The source code
What makes 42 such a unique, innovative training course that meets the market’s needs while disrupting education?
Bases of 42
No courses. No teachers. No classes.
Thanks to its innovative teaching methods, 42 is able to offer training par excellence without resorting to lectures. The pedagogical staff is available to help the students find their own solutions. In order to progress at 42, you have to work in groups, lean with the community to overcome challenges and then, share your experience with your peers. You don’t learn programming by copying algorithms on paper!
A project method
At 42, students act for their own success within a 100% practical curriculum. Surpassing oneself is the only way to move forward: You can always count on the strength of the group; give and share information, as well as learn and train at the same time. This growing collective intelligence helps students understand how a professional environment works. Each part must rely on the other in order to properly achieve a project.
Failing is progressing
At 42, failing is not the end. It is AN end. It’s the path to success: test a program, understand your mistakes, correct them and move forward. At 42, you are rewarded for finding your own solutions. This is not about mindlessly copying a model. Achievement is the only thing that matters, whichever path you use to reach it.
If you apply to 42, don’t expect a “knowledgeable” person to teach you anything. You have to find the answers by yourself or ask fellow students to show you and explain things that you in turn will learn and transmit to someone else. This method allows you to move forward and sharpen your skills through research, experimentation and defending your personal approach to a given problem.

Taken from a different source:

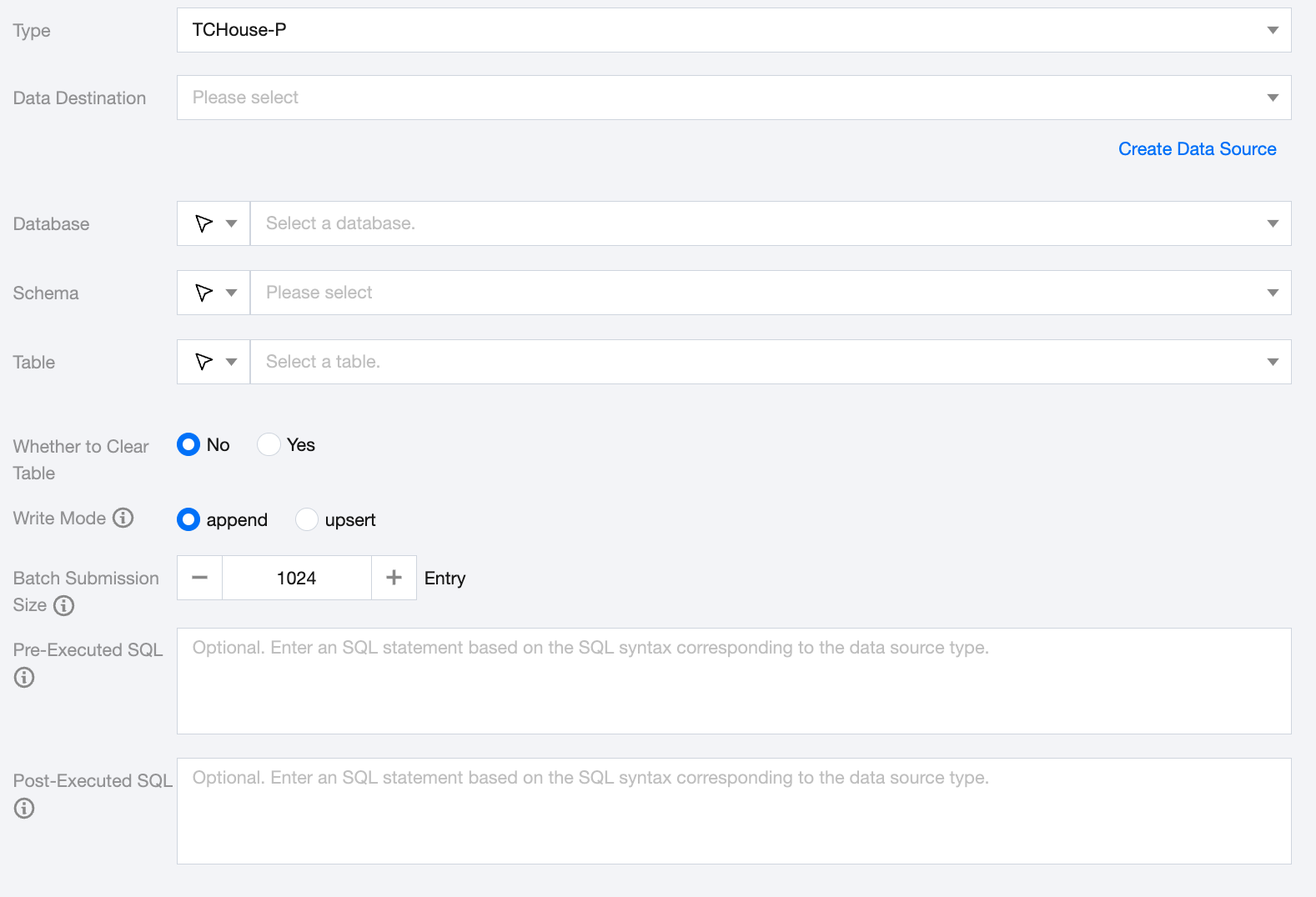The height and width of the screenshot is (897, 1316).
Task: Expand the Select a table dropdown
Action: [x=770, y=362]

In classical learning, evaluation happens at the end of the curriculum. At 42, this is when you learn the most. Peer evaluation requires students to evaluate each other’s work with the help of a grading scale established by the pedagogical staff. This system supports dialogue and allows sharing advice that will help students move forward and seek alternative methods. There is never one specific answer at 42. There is not one single model you must reproduce and learn by heart.
Group work is not cheating
In a classroom, it’s usually ill-advised to join forces or share advice in order to solve a problem. At 42, it’s the other way around. When projects get too tough to tackle, creating a group helps share different points of view. By approaching someone struggling with the same problem, you can share your thoughts and perspectives. Everyone brings something so that, together, you can understand and remember the keys to achieving a project.

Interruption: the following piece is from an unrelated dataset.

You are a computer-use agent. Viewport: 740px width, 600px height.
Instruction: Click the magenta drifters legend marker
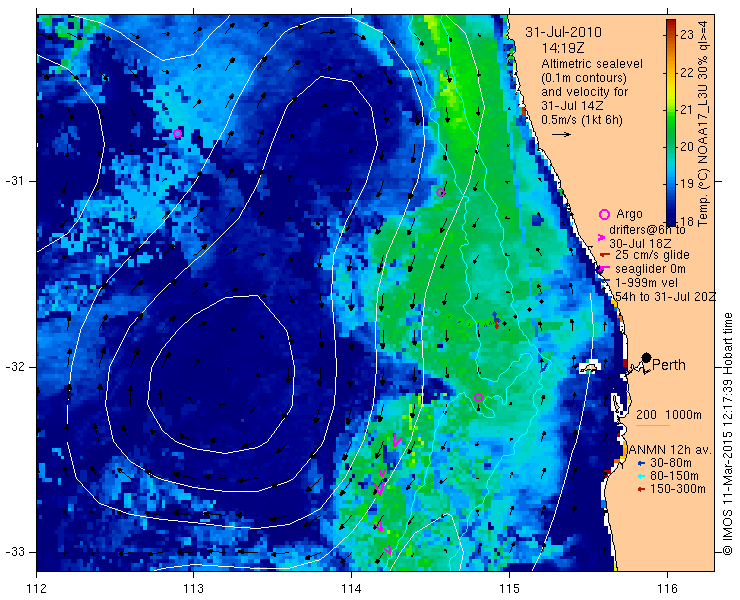click(x=602, y=237)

The Piscine is an opportunity to discover the teaching methods of 42 for a trial month: start the admission process today.
42 offers a motivational and entertaining environment, anchored in the thematic of gaming, known for improving the quality of teaching and students wellbeing. After failing, you try again until you pass, just like in a video game. Projects earn Experience Points. You move along the curriculum as you pass various levels – and the skills you’ve acquired show on a personal record in the Intranet. You can even earn special achievements for special occasions and join coalitions that put you up against others in friendly competition.
Why learning to learn?
How can you create the world of tomorrow with technologies from the past? At 42, you learn to learn. Rather than learning specific trendy languages, the curriculum at 42 helps you understand and tackle any kind of language. Any training solely based on one specific language is bound to quickly become obsolete. The programming languages you learn at 42 help you learn concepts that you can use everywhere else.

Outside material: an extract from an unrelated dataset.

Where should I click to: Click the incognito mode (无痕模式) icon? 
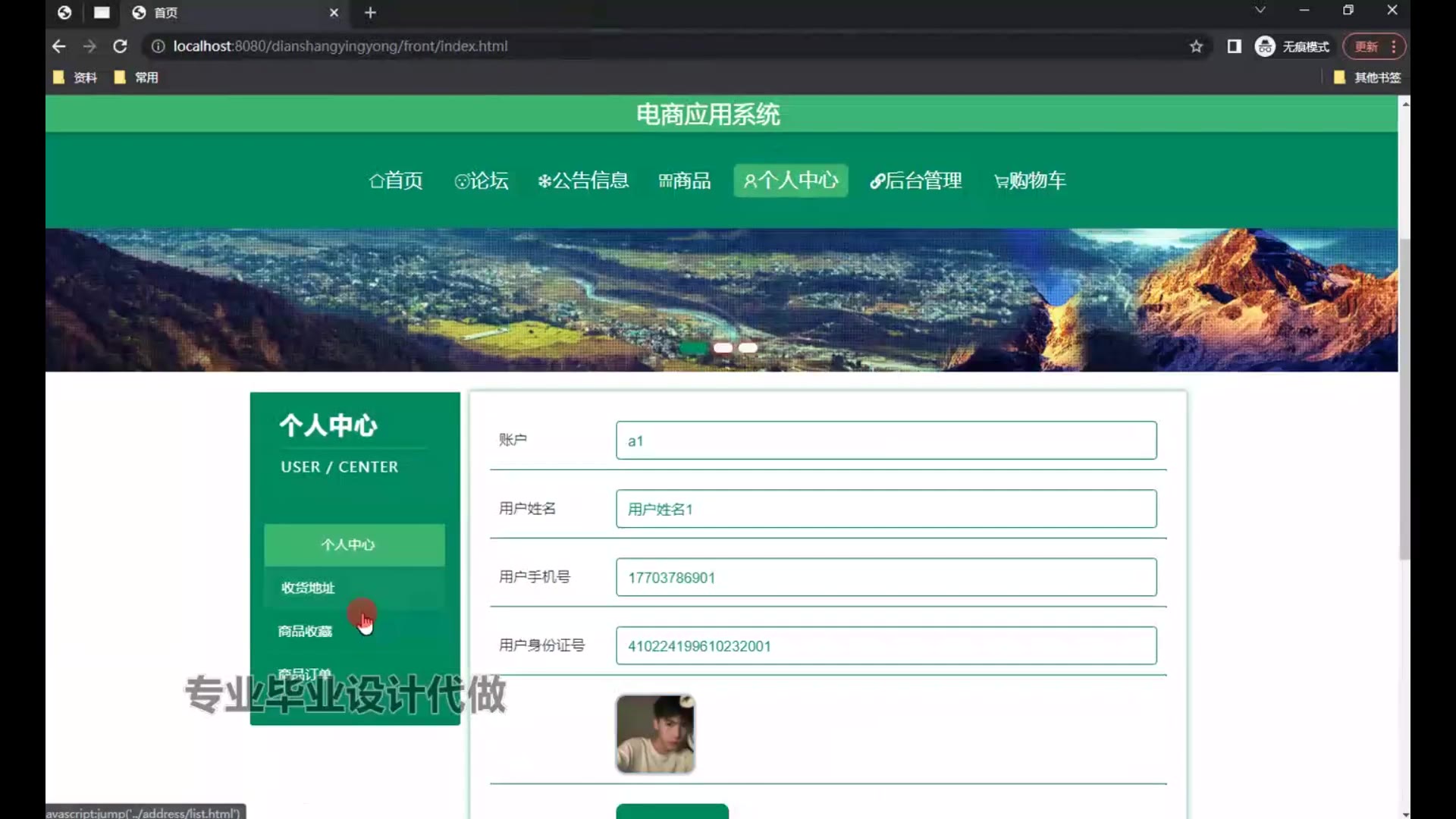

Who was the first programmer in history?
Believe it or not, the first thing most resembling a computer program predates the invention of the computer! Back in the 19th century, Ada Lovelace, a noble Englishwoman with a thing for mathematics, decided to translate the work of Charles Babbage about the analytic machine, a proto-calculator. Happy with the quality of her own work, she added several annexes to the original document that ended up three times bigger than it was prior to its translation. The last one, the G annex, includes the first algorithm that can calculate the Bernoulli Numbers. It was 1843. Ada Lovelace became the first programmer in history.